Design users may optionally select a subset of Data Fields to display using the Data Section's Tabular View property.

Multiple Document Types: Multiple Tabs

Documents with multiple Document Types are now displayed in tabs in the Data Grid. Previously, data from each Content Type was listed sequentially — a significant improvement over the previous linear view that required scrolling to find Secondary Type data.

Fixed Header

The document header in the Data Grid (where tabs and the error list appear) is now fixed. Operators can navigate from error to error using the error list without losing sight of the error count or the Search Box and its paging control.

Customizable Error List

The Error List can now be docked to any side of the Data Grid by clicking the error count to toggle its position. The Error List auto-syncs with the current field focus.

New Property: Edit Rule

Data Fields and Data Columns have a new Edit Rule property. This allows Grooper to execute a Data Rule whenever a user edits a field value in the Data Grid during Review.
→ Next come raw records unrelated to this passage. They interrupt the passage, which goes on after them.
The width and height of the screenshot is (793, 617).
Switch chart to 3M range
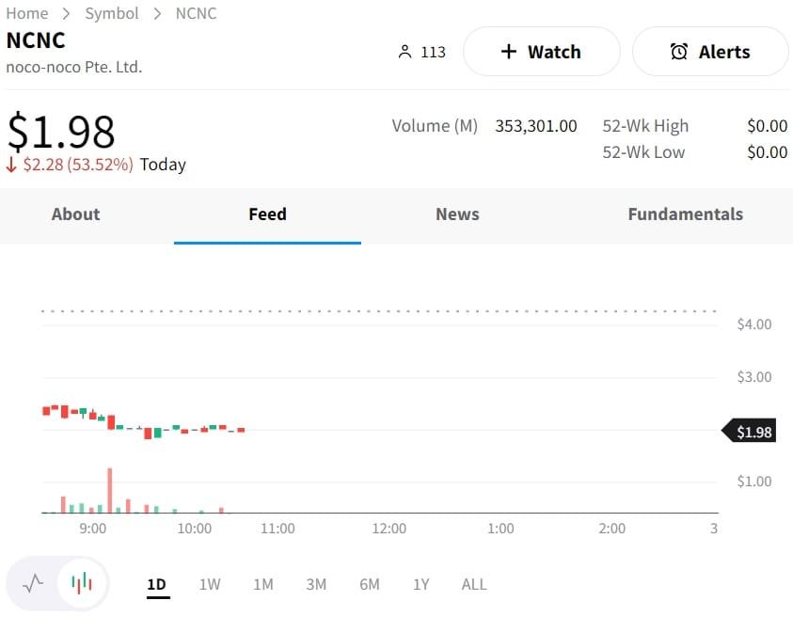click(316, 584)
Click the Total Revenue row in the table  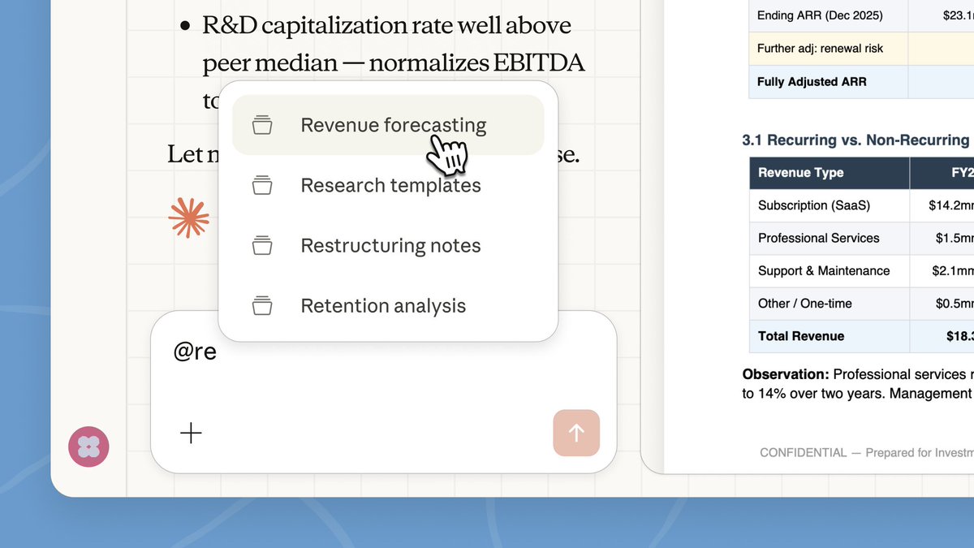coord(800,336)
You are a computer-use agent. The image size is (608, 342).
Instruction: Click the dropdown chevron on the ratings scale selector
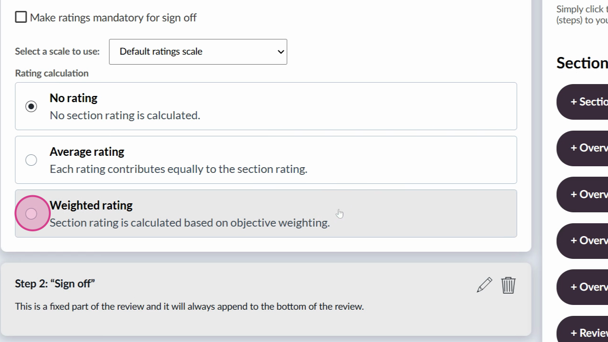pos(281,52)
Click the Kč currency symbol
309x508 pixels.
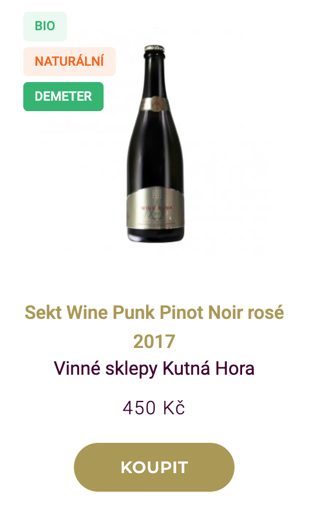point(174,408)
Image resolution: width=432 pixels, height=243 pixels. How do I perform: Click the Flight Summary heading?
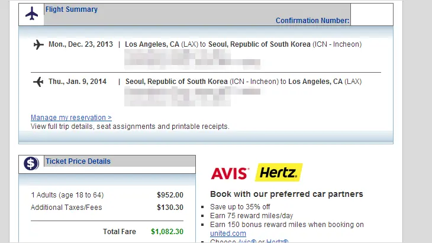pyautogui.click(x=72, y=9)
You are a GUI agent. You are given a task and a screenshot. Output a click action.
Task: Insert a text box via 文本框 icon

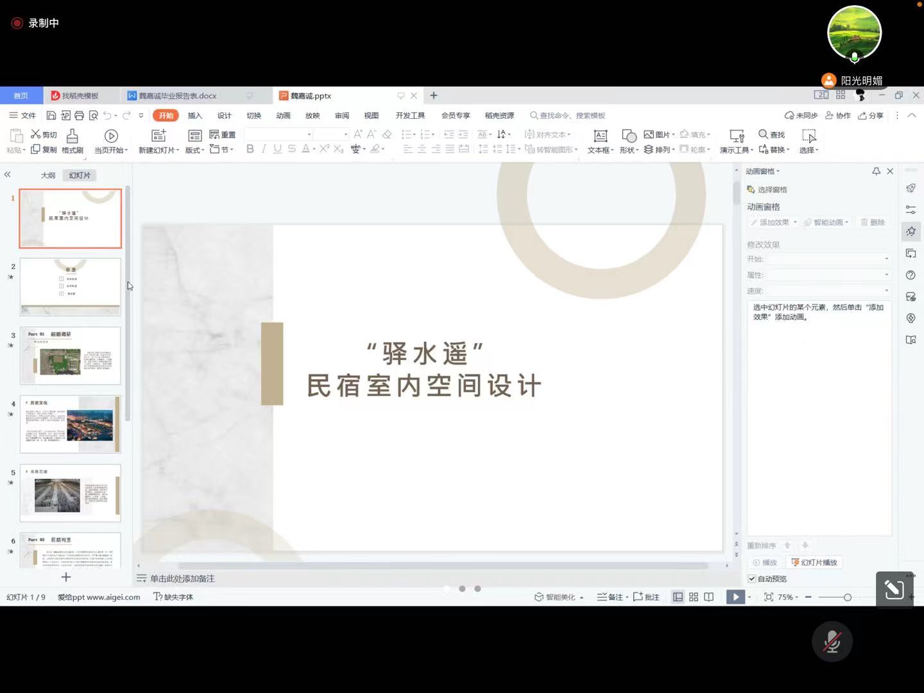tap(600, 136)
This feature gives designers more control over field edit events, and is an alternative to using a Data Model's Lookups configuration or a Validate Rule for lookup operations. Using Edit Rule for lookups avoids the costly compute time associated with validation events that fire outside a user's direct control.

Button Commands in Data Viewer

Designers can now add clickable buttons for common commands in the Data Grid UI. The new Button Command Types property on Data Models, Data Sections, and Data Tables allows commands to be displayed as toolbar buttons.

Data Table commands appear on the caption bar.
Row commands appear at the end of the row.

Field Search

A new Field Search capability allows searching field values using substring or regex search directly in the Data Grid.

For regex syntax, enclose the pattern in slashes: /\d{4}-764/
Matching results are highlighted with an orange border.
Navigate between hits using the toolbar or hotkeys (Alt + <, Alt + >).
Supports fielded search: for example, Amount: 15.00

Multi-Choice Control for Array Fields

Array fields with drop-down lists now display a Multi-Choice Control, allowing quick selection of multiple values.

Data Grid Progress Spinner

A progress spinner now displays in the Data Grid while background operations run (such as validation events triggered by field edits or commands). The spinner is located next to the Data Grid options dropdown button.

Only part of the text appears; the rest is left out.